消費者契約法4条1項1号(不実告知)による取消
パチンコ攻略法詐欺やパチスロ攻略法詐欺を解決するために、消費者契約法4条1項2号(断定的判断の提供)に基づく取消に次いで利用を検討すべきなのが消費者契約法4条1項1号(不実告知)に基づく契約の取消です。
簡単に言うと、重要事項について事実と異なることを攻略法詐欺業者から告げられ、消費者が告知内容を事実だと信じ込んで契約を締結した場合には、契約を取り消すことができるというものです。
消費者契約法4条1項1号(不実告知)による取消の要件
消費者契約法4条1項1号(不実告知)によって攻略法詐欺業者との売買契約を取り消すには、次の要件が必要です。
- 消費者契約であること
- 勧誘をするに際して、詐欺業者が次の3に掲げる不実告知を行ったこと
- 詐欺業者が消費者に対し、重要事項について事実と異なることを告げたこと
- 消費者が、詐欺業者から告げられた内容が確実であると誤認したこと
- 消費者が詐欺業者に対して契約の申込みまたは承諾の意思表示をしたこと
- 3(詐欺業者の不実告知)と4(消費者の誤認)の間に因果関係があること
- 4(消費者の誤認)と5(契約の申込み等)の間に因果関係があること
消費者契約法4条1項1号のいう重要事項とは
不実告知とは、重要事実について事実と異なることとされていますので、消費者契約法4条1項1号が定める「重要事項」とは何かをはっきりさせる必要があります。
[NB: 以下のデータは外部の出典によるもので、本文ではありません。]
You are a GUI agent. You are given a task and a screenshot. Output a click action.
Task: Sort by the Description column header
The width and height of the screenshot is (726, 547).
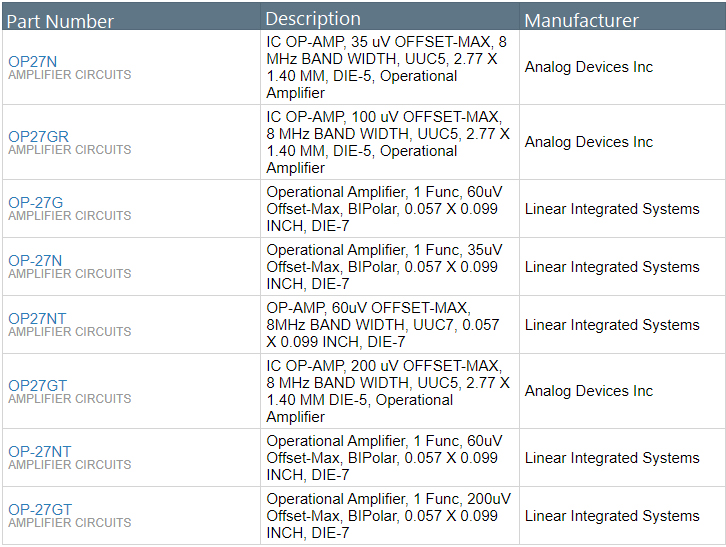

法律だと分かりづらいのですが、パチンコ攻略法詐欺(パチスロ攻略法詐欺)の事例で考えると、「パチンコ攻略法の操作手順」や「パチンコ攻略法の代金の支払時期」が重要事項に該当すると思われます。
なお、上記はあくまでも当事務所の私見なので、実際の訴訟で「パチンコ攻略法の販売についての重要事項」がどのように解釈されるかは分かりません。
パチンコ攻略法詐欺の事案においては、断定的判断の提供による取消を認める判例が多く、不実告知による取消を認めた判例は少ないようです。